─── Material provided

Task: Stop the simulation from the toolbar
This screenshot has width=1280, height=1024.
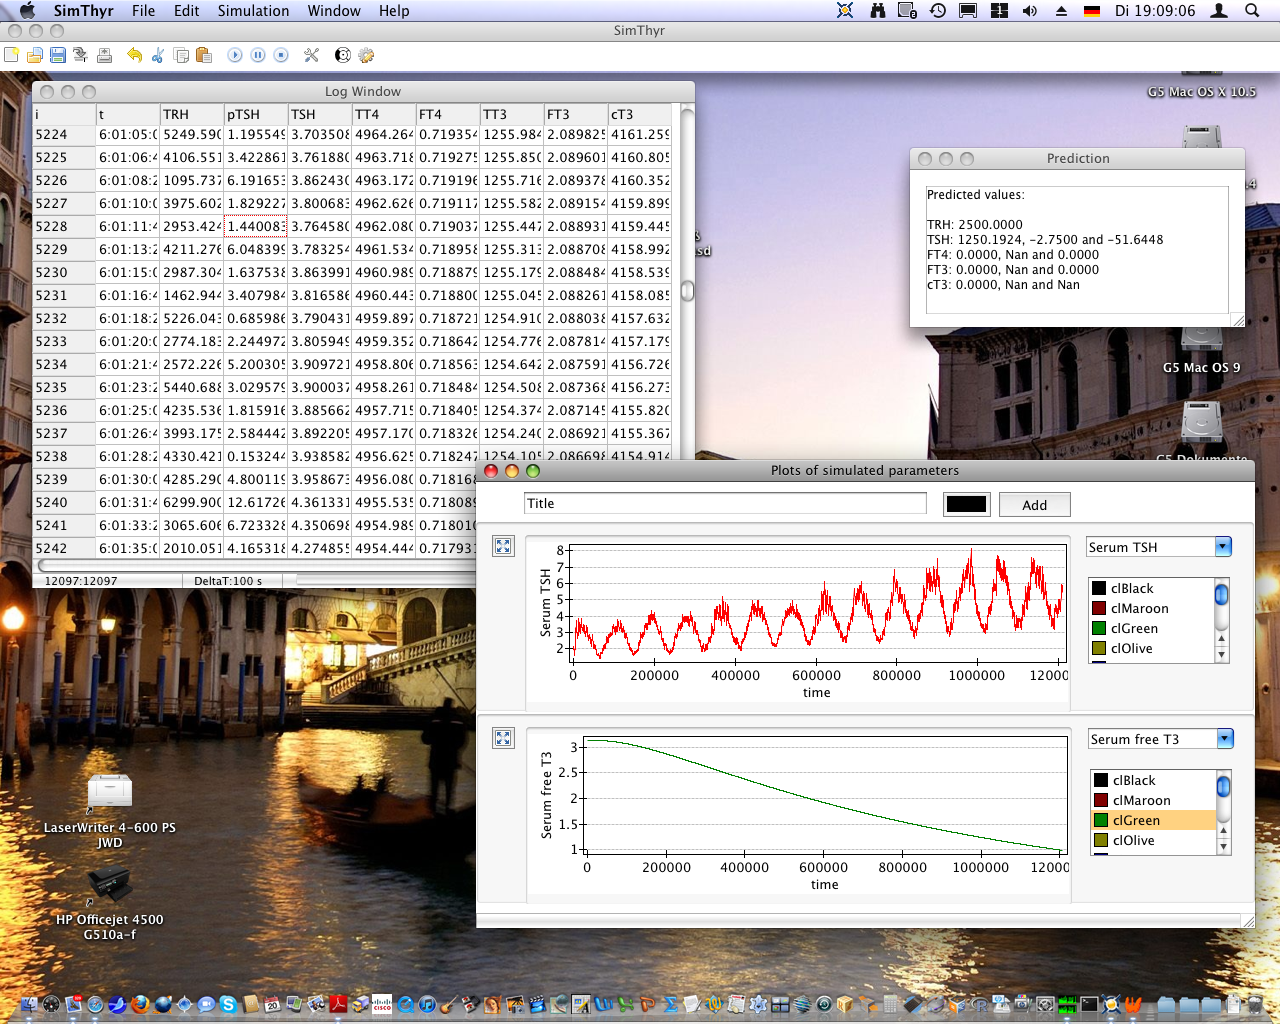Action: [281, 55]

──────
─── Material provided

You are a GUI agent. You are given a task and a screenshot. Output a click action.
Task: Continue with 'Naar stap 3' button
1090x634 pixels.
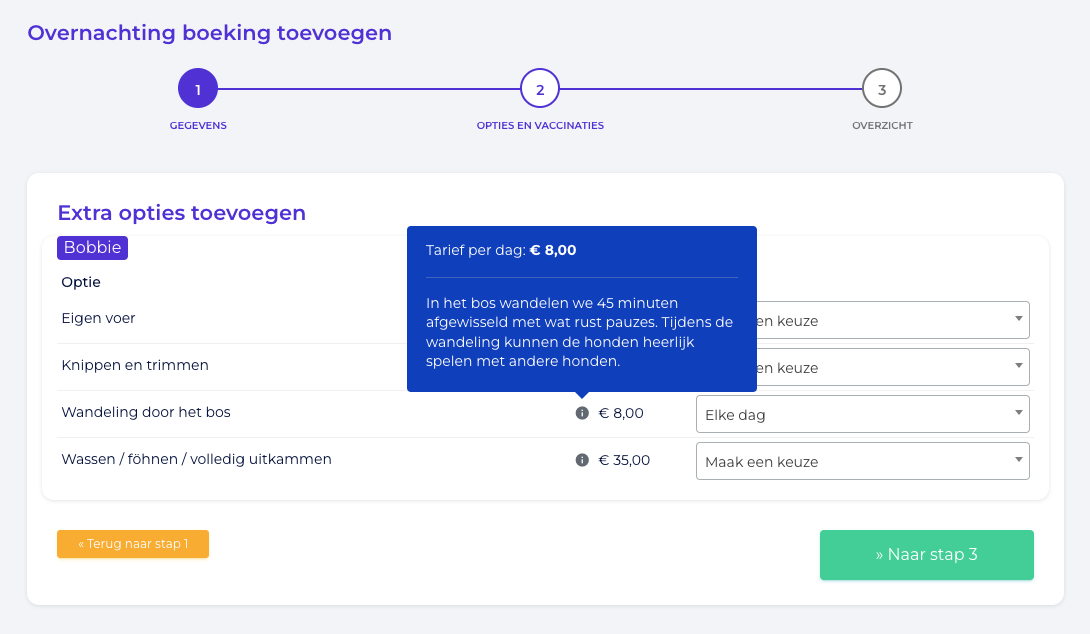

──────
─── Material provided

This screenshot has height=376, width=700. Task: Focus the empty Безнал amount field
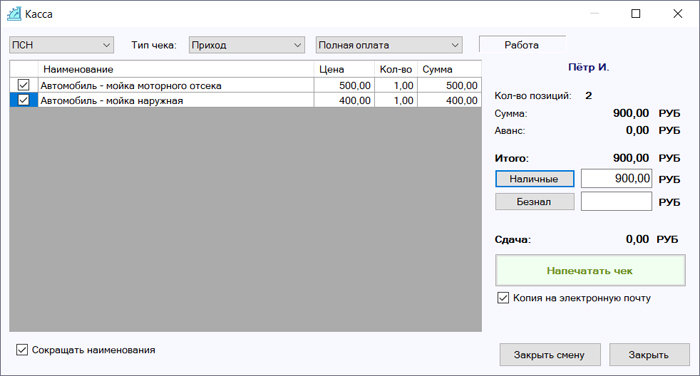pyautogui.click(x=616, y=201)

──────

** Exercise task **
Write out every line of the listing above that contains the word "width".

** Reply to the exercise **
This screenshot has width=1280, height=1024.
This screenshot has height=376, width=700. Task: Focus the empty Безнал amount field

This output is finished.